◆ TEXTE À LIRE:
++++++++

Intervention de Jean-Claude Requier

Réunion du 16 avril 2018 à 17h00
Intervention des forces armées françaises en syrie — Déclaration du gouvernement suivie d'un débat

Photo de Jean-Claude RequierJean-Claude Requier :

Monsieur le président, monsieur le ministre, monsieur le président de la commission des affaires étrangères, de la défense et des forces armées, mes chers collègues, le 7 avril dernier, à Douma, une troisième attaque chimique d’ampleur - et meurtrière - a été perpétrée sur le territoire syrien. Elle succède à celle qui avait déjà été menée dans la Ghouta orientale en 2013 et à celle, tout aussi meurtrière, de Khan Cheikhoun, en 2017. Ces attaques majeures ne sont que les épisodes les plus dramatiques d’une réalité composée de plusieurs dizaines de faits chimiques recensés depuis 2014.

Vous l’avez dit, monsieur le ministre : une « ligne rouge » a été franchie. Le régime de Damas savait lui aussi très bien à quoi il s’exposait par ses agissements.

La décision d’intervenir nous réunit aujourd’hui pour en débattre, et en débattre seulement, puisque la Constitution est ainsi faite : le Président de la République, en tant que chef des armées, a toute légitimité pour décider avant de nous consulter.

Cependant, nous savons dans ces circonstances que l’unité républicaine revêt toute son importance : importance envers nos concitoyens, bien sûr, importance aussi pour faire la preuve de notre crédibilité sur la scène internationale.

Faire intervenir nos forces armées est une décision grave, qui emporte des conséquences. Il est donc nécessaire que la représentation nationale puisse s’exprimer sur la décision d’intervenir elle-même comme sur ce qu’il adviendra ensuite.

Comme vous le savez, monsieur le ministre, le RDSE a soutenu chacune des dernières interventions militaires françaises à l’extérieur, que ce soit au Mali, en 2013, ou en Syrie, en 2015, avec l’engagement de nos forces au sein de la Coalition.

++++++++

Entrées de données recueillies

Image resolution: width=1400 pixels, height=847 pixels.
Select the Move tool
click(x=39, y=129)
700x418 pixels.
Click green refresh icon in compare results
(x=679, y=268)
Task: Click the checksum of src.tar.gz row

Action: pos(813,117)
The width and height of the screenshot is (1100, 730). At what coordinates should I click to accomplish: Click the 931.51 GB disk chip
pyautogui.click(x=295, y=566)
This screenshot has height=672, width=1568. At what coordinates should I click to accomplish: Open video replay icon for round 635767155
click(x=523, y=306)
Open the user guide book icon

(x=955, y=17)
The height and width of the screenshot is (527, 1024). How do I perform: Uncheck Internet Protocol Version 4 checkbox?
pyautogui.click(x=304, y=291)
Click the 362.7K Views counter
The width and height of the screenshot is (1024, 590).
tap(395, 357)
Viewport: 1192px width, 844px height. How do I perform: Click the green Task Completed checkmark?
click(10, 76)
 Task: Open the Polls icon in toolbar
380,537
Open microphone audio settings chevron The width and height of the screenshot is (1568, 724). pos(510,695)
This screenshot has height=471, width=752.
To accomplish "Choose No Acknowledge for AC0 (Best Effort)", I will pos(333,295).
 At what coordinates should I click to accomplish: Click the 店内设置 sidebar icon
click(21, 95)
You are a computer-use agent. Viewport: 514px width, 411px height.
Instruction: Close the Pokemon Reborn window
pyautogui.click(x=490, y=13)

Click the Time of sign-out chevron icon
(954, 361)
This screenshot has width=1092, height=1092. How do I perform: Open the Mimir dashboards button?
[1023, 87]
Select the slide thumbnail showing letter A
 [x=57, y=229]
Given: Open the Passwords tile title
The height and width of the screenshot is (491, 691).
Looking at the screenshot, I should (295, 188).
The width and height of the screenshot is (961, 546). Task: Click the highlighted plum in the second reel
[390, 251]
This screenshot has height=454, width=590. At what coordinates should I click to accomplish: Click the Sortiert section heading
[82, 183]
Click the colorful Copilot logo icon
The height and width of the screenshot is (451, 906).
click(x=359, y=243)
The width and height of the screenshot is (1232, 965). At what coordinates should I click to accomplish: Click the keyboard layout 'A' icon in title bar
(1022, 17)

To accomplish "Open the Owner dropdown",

++++++++

◆ CONSIGNE:
Mettez en anglais cette phrase du discours sur la Syrie : « Faire intervenir nos forces armées est une décision grave, qui emporte des conséquences. »

◆ RÉPONSE:
Deploying our armed forces is a serious decision, one that carries consequences.